It was probably Benjamin Franklin who first said, “Don’t believe everything you read in the newspapers.” That warning has been quoted and misquoted by so many people since, applied to every medium from the Bible to Facebook, and extended to include those things that we see and hear as well, that we no longer are certain of its origin. No matter what the medium of communication, I’m becoming more cynical each time I look to television for information.
As much as I love the written word and appreciate newspapers, I have to admit that it takes more time to print and distribute the written word than it takes radio and television to broadcast timely information. Newspapers, however, do have more time to verify information and to delve deeper into issues, thus giving us more complete and accurate accounts of current events. No matter how the information reaches me, I find myself with more questions than answers.
People claim to want more gun control, for instance, yet they seem to want it for others but not for themselves and a few of their friends and like-minded others for protection against “them” who should not be allowed to possess guns. Some say we don’t need more laws but better enforcement of the laws we already have. I’m sure better enforcement would help, but it would be a lot easier if the arms we supposedly have a “right to bear” were comparable to the ordinary rifles and handguns our founding fathers had in mind when they wrote those words.
We generally agree that laws are, and should be, changed to deal with the realities of changing times, and we tend to approve of those necessary changes in most areas. We no longer require a man bearing a red lantern to run ahead of motor vehicles driving through a town as we did when automobiles were a new hazard to horses and pedestrians. Women have access to bars and other places once exclusively the domain of men, and smokers can no longer defile the air and impair the health of others in public places. We readily change tax laws as the need for public revenues changes, and we accept new regulations regarding marriage, medical practice, liability, banking, immigration and dozens of other areas. Yet we cling to outdated laws that allow people to possess and use weapons that were designed for trained military and law enforcement use and have no practical purpose for the procurement of food or defense of personal property.
Our crime rate and incidents of mass shootings rises at an appalling rate, yet we refuse to acknowledge that, while “guns don’t kill, people do,” many of those people would not kill if the guns were not so readily available and so easily used to kill maximum numbers of people in a minimum amount of time.
I have sometimes considered the measures we are forced to take to protect innocent people in schools, churches, shopping centers and entertainment venues, and ask myself if maybe we are becoming paranoid and overdoing the precautions – or are more of us becoming criminals because it has become easier to do, a way of dealing with personal problems that seem to have no other solution, or proof that “life, liberty and the pursuit of happiness” was an impossible dream to begin with and we are only just now finding out that it was all a Utopian illusion.

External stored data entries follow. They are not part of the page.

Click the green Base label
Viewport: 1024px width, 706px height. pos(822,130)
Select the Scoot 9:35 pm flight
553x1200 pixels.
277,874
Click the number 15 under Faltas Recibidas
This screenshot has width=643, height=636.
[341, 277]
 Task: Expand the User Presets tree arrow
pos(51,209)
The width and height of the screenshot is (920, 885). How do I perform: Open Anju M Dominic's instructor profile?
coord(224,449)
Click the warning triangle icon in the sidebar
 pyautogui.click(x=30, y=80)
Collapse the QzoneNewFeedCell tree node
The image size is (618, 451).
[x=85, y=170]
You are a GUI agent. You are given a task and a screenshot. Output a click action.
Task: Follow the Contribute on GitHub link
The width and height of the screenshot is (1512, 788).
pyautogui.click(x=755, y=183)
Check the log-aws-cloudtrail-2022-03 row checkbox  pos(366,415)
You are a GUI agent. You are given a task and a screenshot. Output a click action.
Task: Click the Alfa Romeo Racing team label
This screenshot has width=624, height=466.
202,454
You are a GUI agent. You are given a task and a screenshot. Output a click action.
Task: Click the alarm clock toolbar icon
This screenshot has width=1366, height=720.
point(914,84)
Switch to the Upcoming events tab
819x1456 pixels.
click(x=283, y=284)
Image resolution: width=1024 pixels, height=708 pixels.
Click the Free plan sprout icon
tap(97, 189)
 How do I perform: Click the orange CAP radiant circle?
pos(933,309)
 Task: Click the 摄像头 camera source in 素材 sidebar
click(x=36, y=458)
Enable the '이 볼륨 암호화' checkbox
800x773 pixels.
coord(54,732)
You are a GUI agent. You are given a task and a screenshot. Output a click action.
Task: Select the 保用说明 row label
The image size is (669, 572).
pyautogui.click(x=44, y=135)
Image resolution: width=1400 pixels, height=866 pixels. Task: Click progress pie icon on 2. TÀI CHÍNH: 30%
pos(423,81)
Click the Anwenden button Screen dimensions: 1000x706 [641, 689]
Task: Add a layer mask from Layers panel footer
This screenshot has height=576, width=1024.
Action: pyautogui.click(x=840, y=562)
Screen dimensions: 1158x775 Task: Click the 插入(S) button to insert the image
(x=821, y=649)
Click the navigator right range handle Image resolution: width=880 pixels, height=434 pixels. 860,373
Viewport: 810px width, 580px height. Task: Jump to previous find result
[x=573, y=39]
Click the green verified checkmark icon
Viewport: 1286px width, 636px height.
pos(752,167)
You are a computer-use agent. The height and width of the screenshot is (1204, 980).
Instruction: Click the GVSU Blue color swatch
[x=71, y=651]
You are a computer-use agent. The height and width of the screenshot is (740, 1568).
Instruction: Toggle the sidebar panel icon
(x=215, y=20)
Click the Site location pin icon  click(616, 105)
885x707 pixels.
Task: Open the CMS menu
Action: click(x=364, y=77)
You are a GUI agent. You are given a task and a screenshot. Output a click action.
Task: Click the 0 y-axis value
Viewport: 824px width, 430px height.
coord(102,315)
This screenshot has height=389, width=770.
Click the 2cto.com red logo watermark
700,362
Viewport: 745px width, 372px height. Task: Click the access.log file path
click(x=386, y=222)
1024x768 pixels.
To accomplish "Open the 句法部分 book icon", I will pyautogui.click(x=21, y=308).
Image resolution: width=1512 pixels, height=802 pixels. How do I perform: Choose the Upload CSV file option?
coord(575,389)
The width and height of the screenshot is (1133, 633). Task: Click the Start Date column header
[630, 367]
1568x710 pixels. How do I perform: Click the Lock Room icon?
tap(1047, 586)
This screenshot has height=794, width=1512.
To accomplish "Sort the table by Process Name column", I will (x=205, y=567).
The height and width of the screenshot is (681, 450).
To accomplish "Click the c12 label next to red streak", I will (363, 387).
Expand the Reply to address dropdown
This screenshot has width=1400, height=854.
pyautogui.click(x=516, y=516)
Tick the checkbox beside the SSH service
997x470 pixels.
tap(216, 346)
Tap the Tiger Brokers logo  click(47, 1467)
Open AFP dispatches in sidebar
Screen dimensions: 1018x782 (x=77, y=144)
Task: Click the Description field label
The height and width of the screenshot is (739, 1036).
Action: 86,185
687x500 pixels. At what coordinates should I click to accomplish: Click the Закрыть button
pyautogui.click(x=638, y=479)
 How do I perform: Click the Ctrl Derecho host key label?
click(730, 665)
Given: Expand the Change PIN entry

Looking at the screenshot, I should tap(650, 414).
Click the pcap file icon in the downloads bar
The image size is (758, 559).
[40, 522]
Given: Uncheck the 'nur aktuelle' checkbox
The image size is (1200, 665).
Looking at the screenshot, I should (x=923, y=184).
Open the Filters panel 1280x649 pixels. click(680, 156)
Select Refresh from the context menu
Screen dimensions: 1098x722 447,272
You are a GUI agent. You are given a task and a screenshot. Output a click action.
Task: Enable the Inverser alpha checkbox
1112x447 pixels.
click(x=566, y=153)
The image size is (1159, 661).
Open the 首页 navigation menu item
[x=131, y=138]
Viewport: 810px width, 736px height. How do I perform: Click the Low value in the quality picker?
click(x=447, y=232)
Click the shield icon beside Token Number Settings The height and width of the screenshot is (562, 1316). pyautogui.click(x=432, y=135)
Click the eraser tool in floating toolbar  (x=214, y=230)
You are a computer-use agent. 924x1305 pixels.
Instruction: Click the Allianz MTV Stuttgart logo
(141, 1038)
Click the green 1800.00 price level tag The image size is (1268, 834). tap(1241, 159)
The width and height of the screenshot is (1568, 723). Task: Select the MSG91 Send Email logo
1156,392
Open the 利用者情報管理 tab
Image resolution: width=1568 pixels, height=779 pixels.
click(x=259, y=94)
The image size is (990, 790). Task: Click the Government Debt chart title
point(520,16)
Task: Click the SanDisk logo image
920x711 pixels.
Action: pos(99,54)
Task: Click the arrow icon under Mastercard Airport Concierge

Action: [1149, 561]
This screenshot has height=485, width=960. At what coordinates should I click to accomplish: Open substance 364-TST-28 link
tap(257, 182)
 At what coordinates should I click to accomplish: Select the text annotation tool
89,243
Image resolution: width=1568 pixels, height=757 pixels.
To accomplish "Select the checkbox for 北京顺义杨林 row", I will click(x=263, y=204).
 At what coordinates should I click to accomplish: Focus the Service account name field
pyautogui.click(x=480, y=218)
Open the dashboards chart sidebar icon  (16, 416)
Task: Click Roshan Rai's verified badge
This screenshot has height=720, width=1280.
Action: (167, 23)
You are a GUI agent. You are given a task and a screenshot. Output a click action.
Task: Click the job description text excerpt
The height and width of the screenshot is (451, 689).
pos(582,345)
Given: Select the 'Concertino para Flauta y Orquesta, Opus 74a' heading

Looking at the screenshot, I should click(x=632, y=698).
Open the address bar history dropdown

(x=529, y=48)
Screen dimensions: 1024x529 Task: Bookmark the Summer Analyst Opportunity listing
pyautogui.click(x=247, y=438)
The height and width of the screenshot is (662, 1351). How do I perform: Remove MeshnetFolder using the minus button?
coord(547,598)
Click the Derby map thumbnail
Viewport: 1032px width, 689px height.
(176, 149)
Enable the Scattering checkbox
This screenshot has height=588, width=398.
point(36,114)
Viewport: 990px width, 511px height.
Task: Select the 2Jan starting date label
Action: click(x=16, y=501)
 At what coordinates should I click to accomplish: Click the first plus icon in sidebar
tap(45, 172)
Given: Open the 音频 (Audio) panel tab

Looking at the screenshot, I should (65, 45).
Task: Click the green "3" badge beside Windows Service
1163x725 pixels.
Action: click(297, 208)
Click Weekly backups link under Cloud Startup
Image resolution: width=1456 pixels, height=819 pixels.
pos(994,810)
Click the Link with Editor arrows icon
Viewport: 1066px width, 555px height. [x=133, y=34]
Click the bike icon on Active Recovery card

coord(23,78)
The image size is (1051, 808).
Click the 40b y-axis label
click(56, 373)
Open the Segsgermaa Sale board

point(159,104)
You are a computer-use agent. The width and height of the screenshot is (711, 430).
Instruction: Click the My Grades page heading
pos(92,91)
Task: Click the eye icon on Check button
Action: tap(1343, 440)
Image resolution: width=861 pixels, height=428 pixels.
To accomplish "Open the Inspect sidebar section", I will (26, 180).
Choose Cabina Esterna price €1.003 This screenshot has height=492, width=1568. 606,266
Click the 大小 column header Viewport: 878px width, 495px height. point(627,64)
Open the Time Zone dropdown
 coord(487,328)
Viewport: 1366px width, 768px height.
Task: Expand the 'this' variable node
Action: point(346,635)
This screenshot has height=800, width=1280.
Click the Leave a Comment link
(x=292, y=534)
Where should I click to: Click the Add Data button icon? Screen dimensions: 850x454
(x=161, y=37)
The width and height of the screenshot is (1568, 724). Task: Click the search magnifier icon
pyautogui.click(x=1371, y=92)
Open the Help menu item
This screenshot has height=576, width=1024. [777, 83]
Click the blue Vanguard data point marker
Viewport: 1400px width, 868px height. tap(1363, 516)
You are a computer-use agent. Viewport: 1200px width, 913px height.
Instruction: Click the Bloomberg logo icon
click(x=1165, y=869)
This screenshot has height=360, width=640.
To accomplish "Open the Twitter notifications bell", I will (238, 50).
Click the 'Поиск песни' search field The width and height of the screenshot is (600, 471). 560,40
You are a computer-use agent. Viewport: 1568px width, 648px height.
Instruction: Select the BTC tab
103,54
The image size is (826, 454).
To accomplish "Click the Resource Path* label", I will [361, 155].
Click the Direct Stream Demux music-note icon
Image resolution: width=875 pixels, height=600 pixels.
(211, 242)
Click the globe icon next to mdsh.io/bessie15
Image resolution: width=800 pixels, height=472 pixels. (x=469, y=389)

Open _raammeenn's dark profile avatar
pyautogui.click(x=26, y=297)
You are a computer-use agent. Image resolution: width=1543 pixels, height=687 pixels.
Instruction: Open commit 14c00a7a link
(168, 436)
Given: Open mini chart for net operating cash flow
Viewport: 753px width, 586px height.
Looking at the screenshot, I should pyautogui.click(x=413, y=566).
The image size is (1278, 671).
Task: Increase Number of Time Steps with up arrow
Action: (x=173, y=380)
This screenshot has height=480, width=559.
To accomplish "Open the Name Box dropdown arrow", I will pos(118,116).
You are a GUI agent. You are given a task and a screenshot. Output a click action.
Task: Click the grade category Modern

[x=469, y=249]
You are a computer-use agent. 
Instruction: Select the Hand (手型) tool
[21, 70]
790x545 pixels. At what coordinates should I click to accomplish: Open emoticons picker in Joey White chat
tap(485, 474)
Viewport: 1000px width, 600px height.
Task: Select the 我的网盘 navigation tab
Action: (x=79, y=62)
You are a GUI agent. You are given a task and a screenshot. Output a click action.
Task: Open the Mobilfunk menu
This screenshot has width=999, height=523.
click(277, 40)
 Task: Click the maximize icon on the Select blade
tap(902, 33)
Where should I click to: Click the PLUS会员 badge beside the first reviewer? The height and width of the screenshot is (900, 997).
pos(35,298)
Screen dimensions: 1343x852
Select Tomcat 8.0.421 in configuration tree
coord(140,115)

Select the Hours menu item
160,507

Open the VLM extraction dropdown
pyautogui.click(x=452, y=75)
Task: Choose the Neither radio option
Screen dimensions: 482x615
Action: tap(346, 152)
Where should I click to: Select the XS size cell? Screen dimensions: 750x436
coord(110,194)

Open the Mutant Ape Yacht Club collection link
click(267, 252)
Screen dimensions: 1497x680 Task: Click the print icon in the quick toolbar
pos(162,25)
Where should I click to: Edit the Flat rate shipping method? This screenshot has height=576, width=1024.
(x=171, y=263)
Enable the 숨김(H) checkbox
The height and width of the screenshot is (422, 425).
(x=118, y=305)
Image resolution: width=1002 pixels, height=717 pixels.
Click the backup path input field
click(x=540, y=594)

I concede that there is a certain logic and merit to the argument that one of the causes of the rise in violence in the world is that some people with mental and emotional problems are not getting the help they need. Perhaps, if those people had received timely help and care they would not have resorted to unreasonable violence. The facts, though, are that they did not get help and they did do those horrendous things and they did use assault weapons designed for nothing short of mass killing. The argument that they should have had help earlier does not undo the tragic results. Preventing them from obtaining those weapons could have saved innocent lives.
Are we more paranoid or more criminal?